BBC television cameras recorded images of Royal Navy helicopters hovering in thick smoke to winch survivors from the burning landing ships. Peter Owen Edmunds, a platoon commander in the Welsh Guards, who survived the attack, later described the psychological impact, saying that having endured this experience he could face "most of what life could throw" with "some equanimity".

General Mario Menendez, commander of Argentine forces on the islands, was told that hundreds of men had been killed. He expected a drop in British morale and their advance to slacken. Instead, the attacks delayed the scheduled British advance on Port Stanley by just two days, and Argentine forces on the islands surrendered six days after the incident.

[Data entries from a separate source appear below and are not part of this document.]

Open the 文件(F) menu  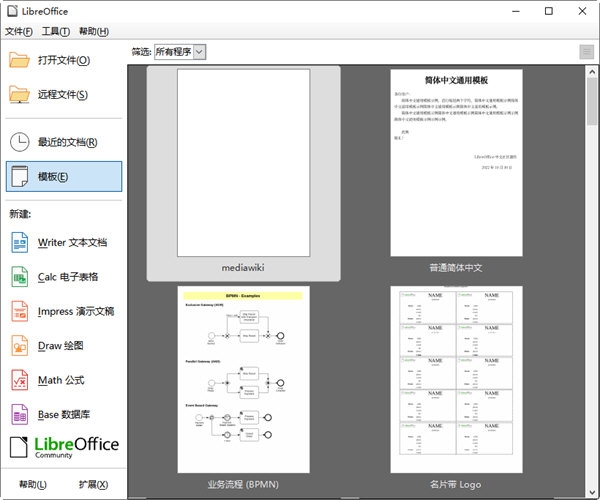click(x=19, y=31)
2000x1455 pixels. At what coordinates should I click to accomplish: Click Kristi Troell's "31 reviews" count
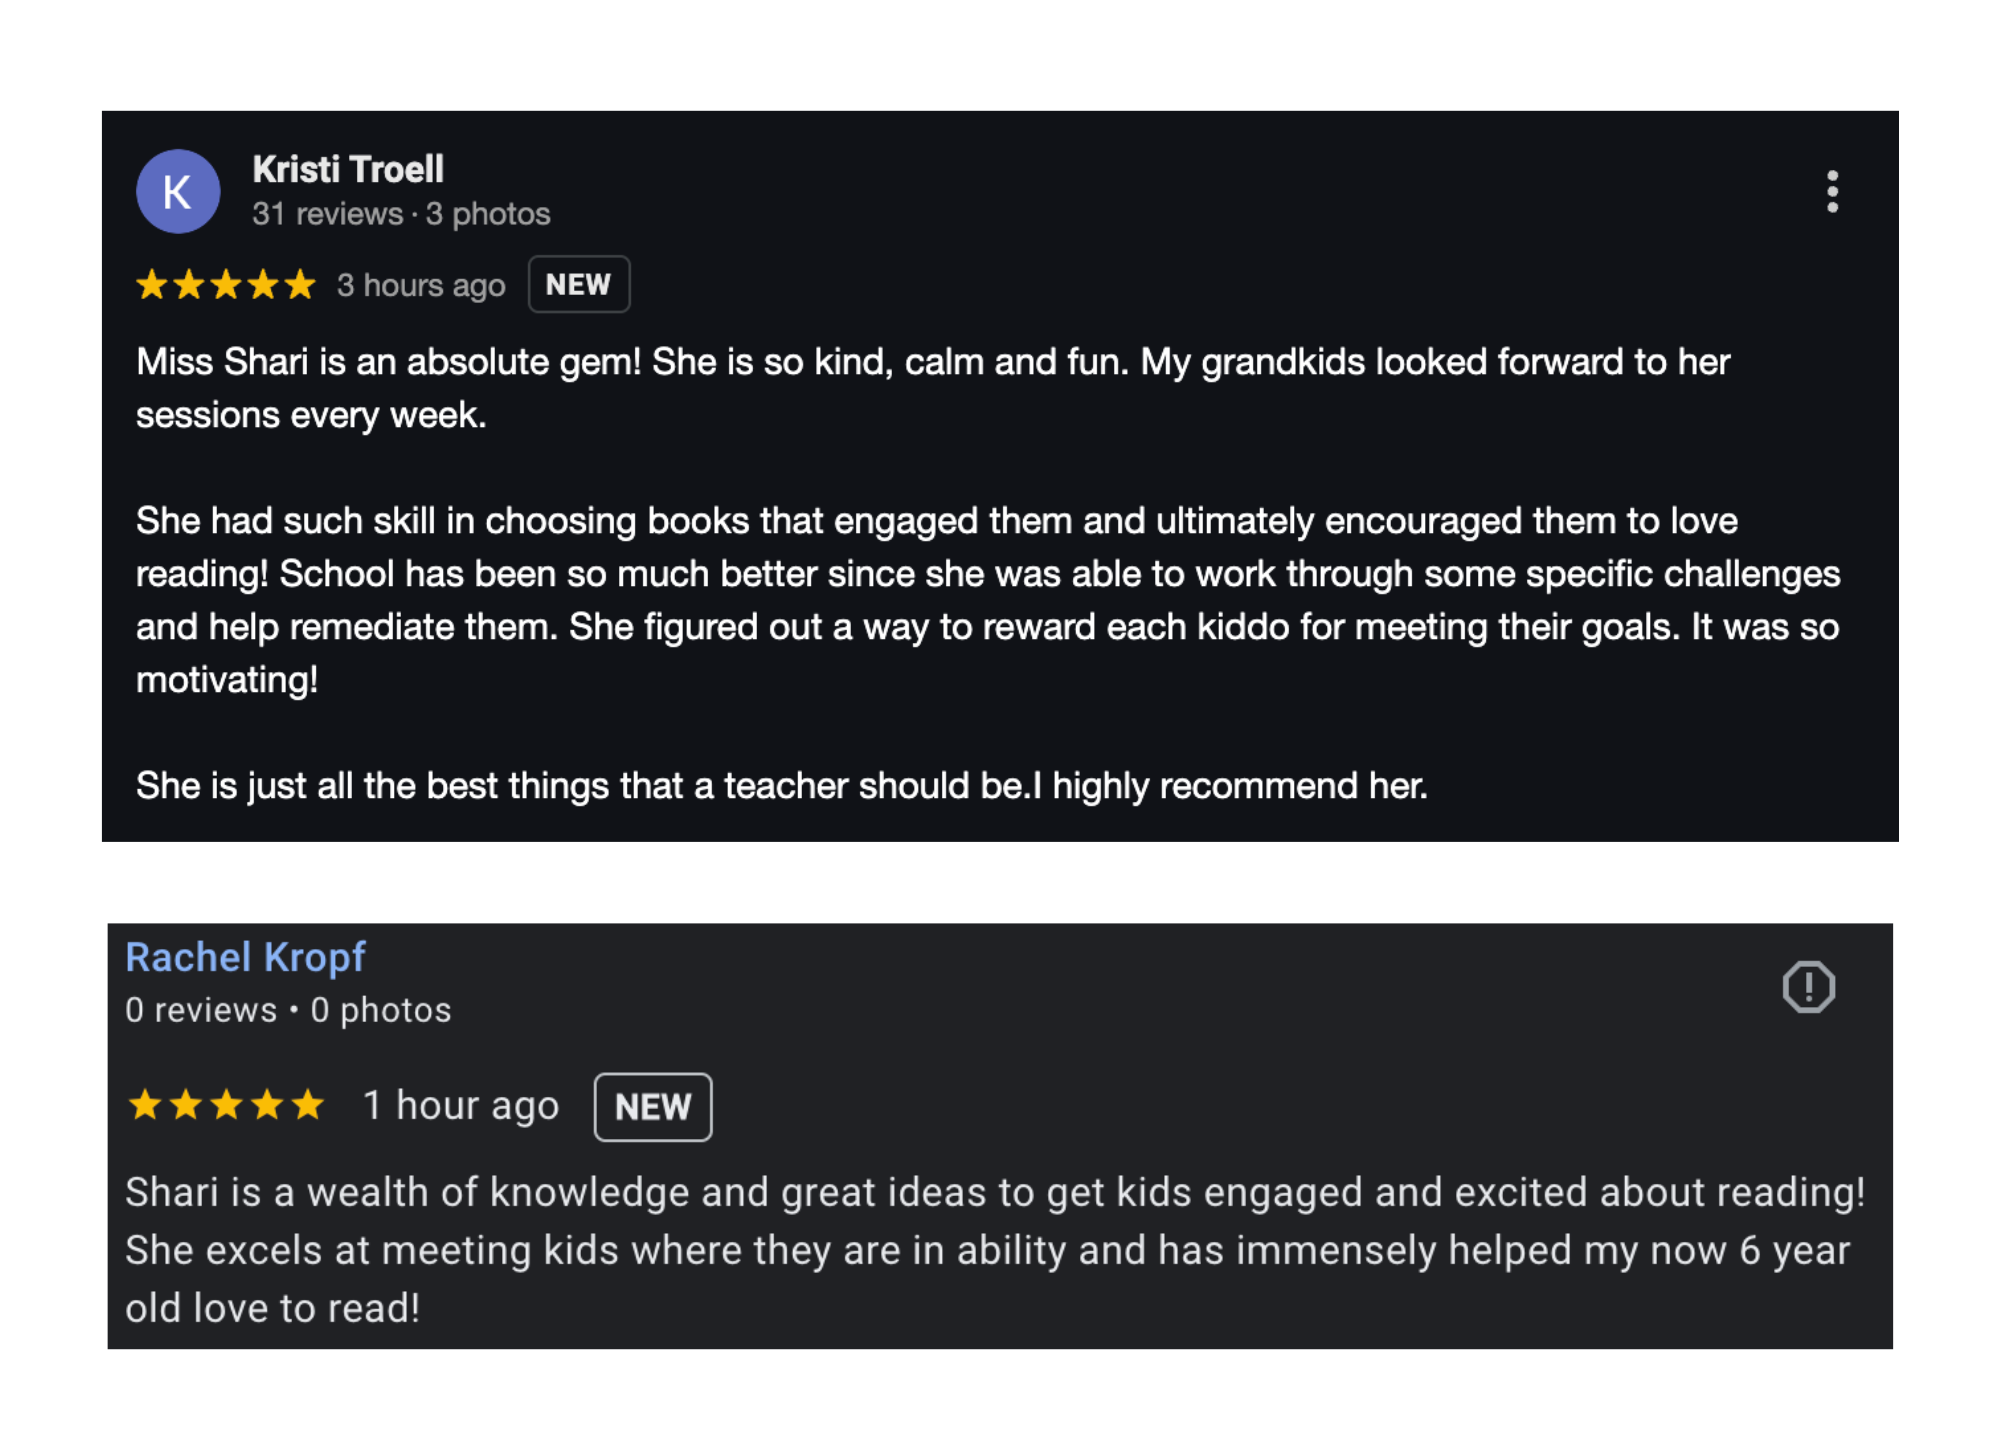click(x=327, y=214)
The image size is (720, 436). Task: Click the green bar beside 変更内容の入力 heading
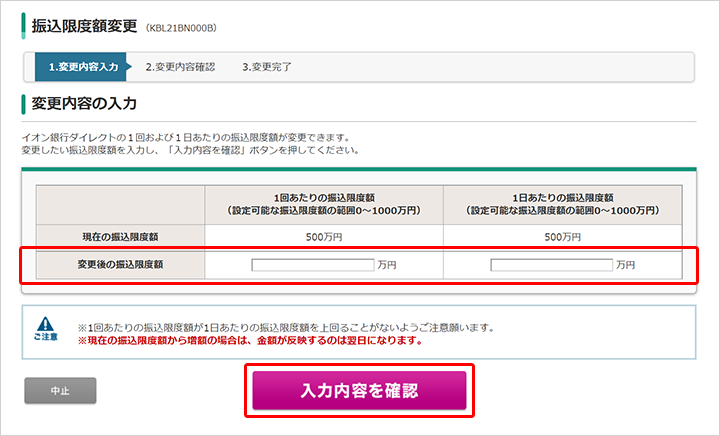(x=23, y=104)
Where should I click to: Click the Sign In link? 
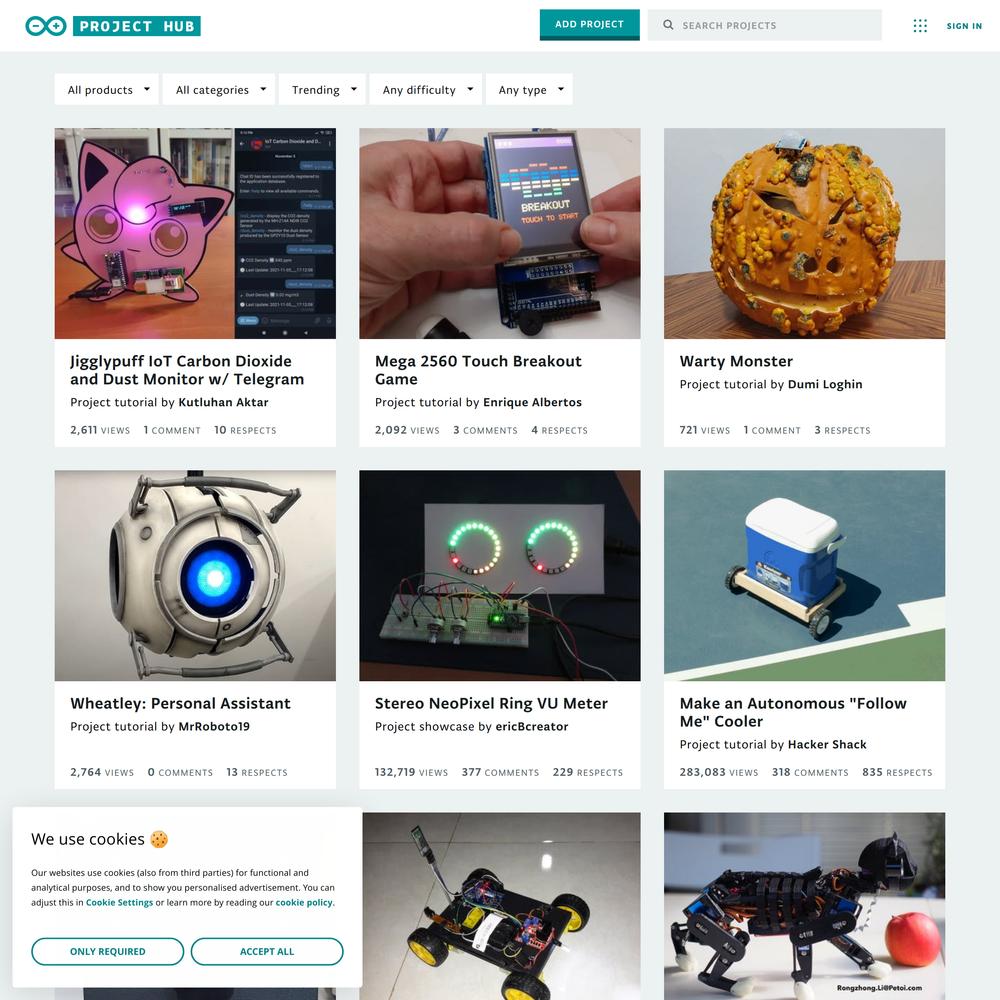964,26
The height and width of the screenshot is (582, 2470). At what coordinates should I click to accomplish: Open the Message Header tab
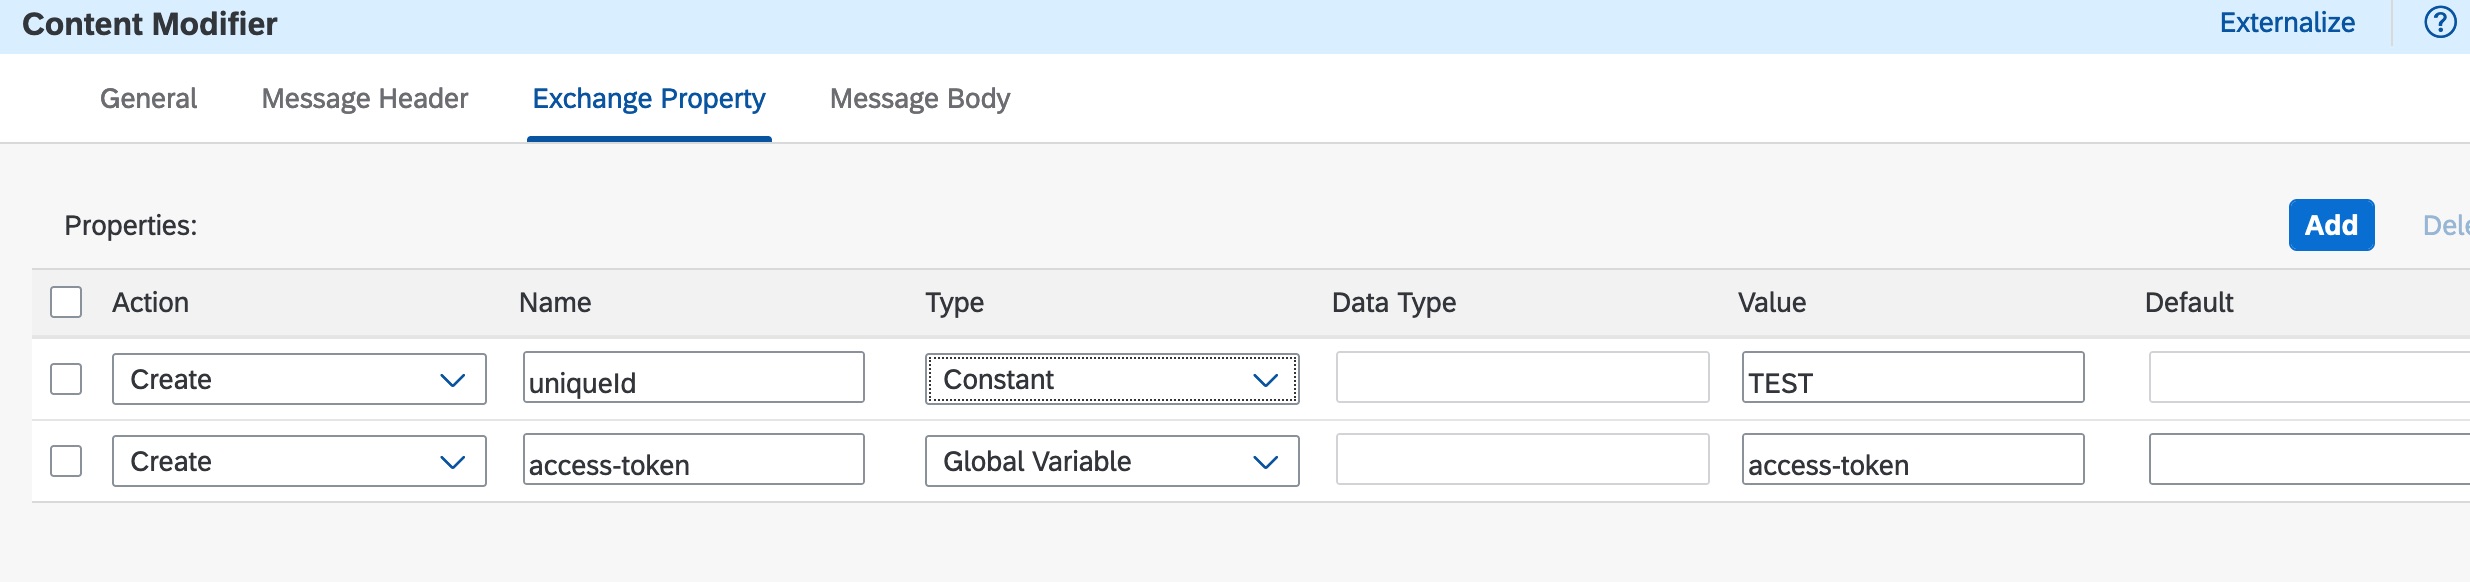pos(364,99)
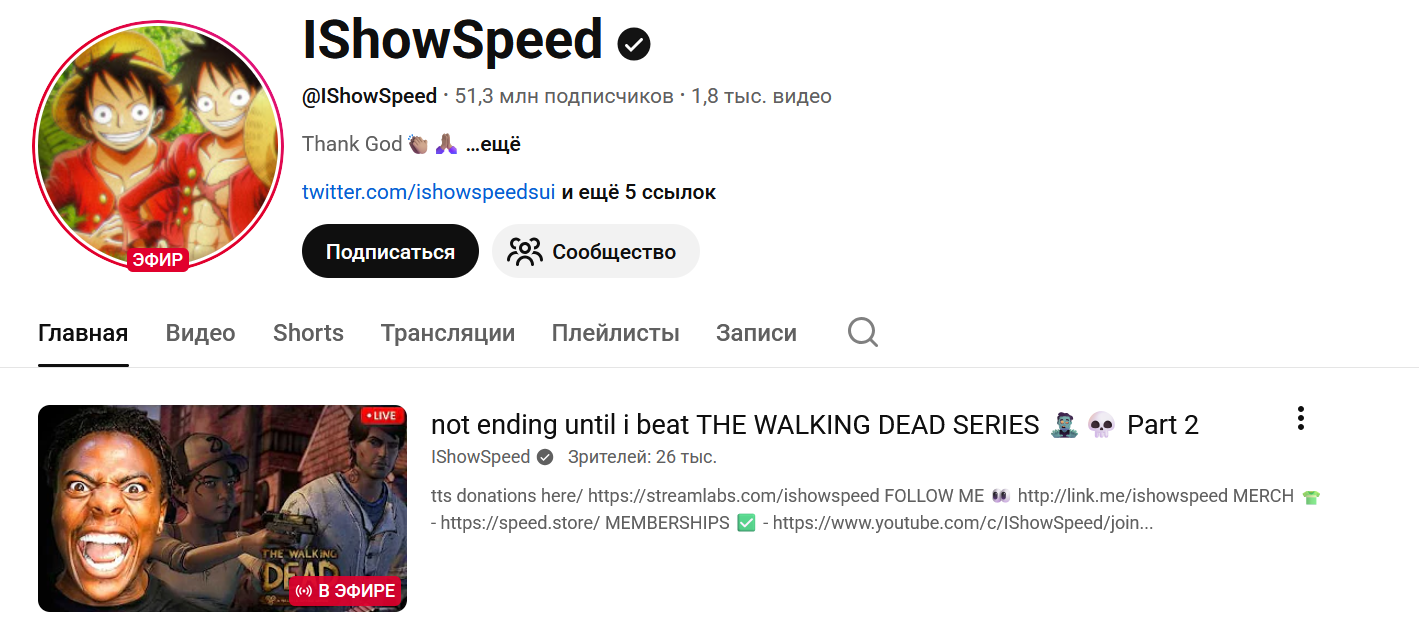
Task: Click the community people icon
Action: click(x=524, y=252)
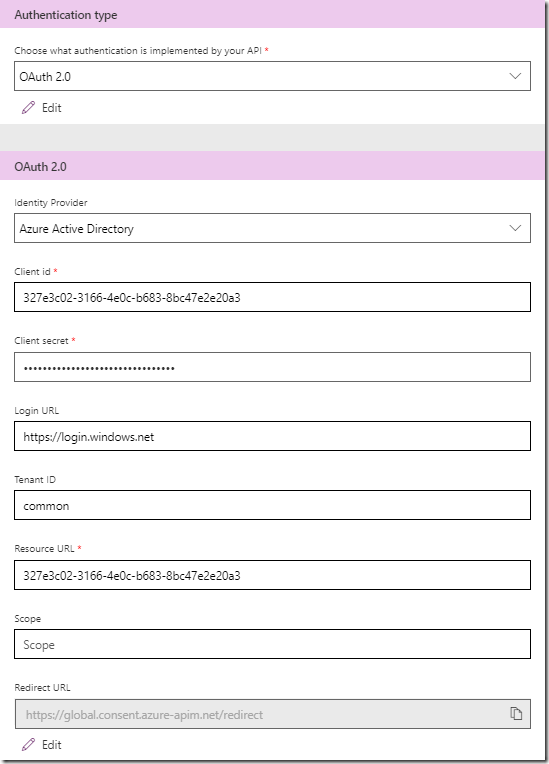Open the Azure Active Directory combo box
Screen dimensions: 549x764
pyautogui.click(x=272, y=228)
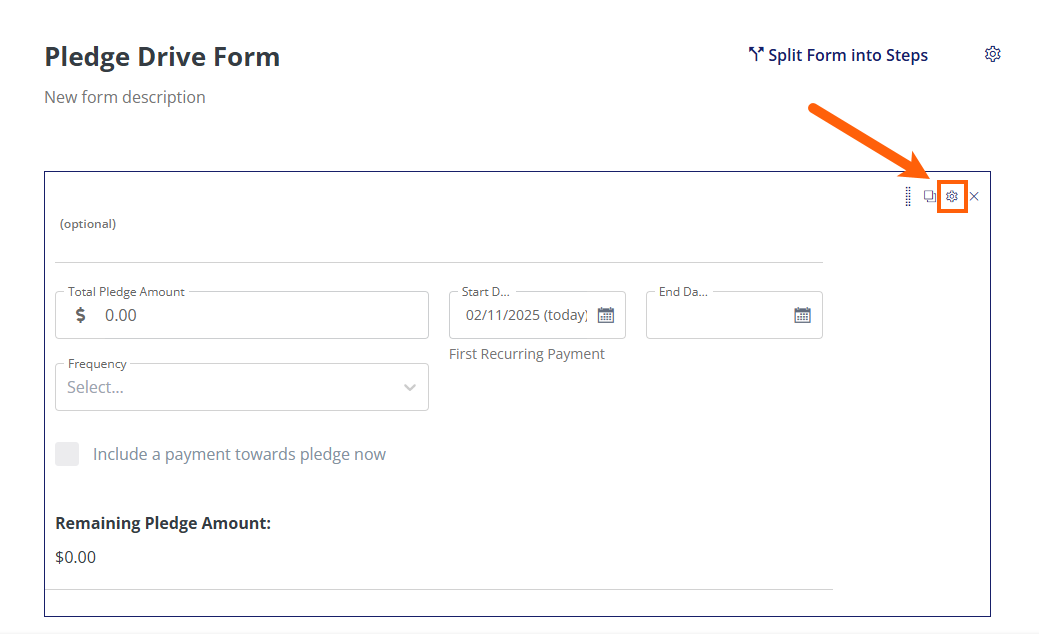Screen dimensions: 1039x634
Task: Open the Frequency Select dropdown
Action: (x=230, y=387)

According to Brigadier Julian Thompson "[5 Brigade] actually hadn't seen the Argentine Air Force work, because for the five days they'd been there, the bad weather had kept the Argentine Air Force away; so they hadn't seen how deadly those guys could be. I can tell you, if I'd have been on board that ship I would have swum ashore rather than stay there."

Among the wounded was Simon Weston, who later featured in a BBC documentary about the treatment for his 25% third degree burns. Weston endured 75 operations in 22 years. In a subsequent documentary, filmed in Argentina, he met the pilot who bombed his ship, Carlos Cachón, who was by then retired with the rank of captain. They have since become friends. Cachón was born near Balcarce and raised in Mar del Plata, where he currently lives. He is the chief of the security staff in the local offices of the Bank of the Argentine Nation. Cachón was awarded the honorific title of "Illustrious Citizen" by the city council of Mar del Plata on 25 February 2010.

Mike Rose has described the official investigation as a whitewash. In the TV documentary Falklands War: The Untold Story he says "the board of inquiry into the loss of the Tristram and the Galahad turned out to have been a complete whitewash, by saying it was necessary to open up a southern flank. Actually the opposite is true by 180 degrees. But that remains in the public record today."

A memorial for the British servicemen killed in the attack was erected at Fitzroy, along with a separate memorial to the ships' crew who lost their lives.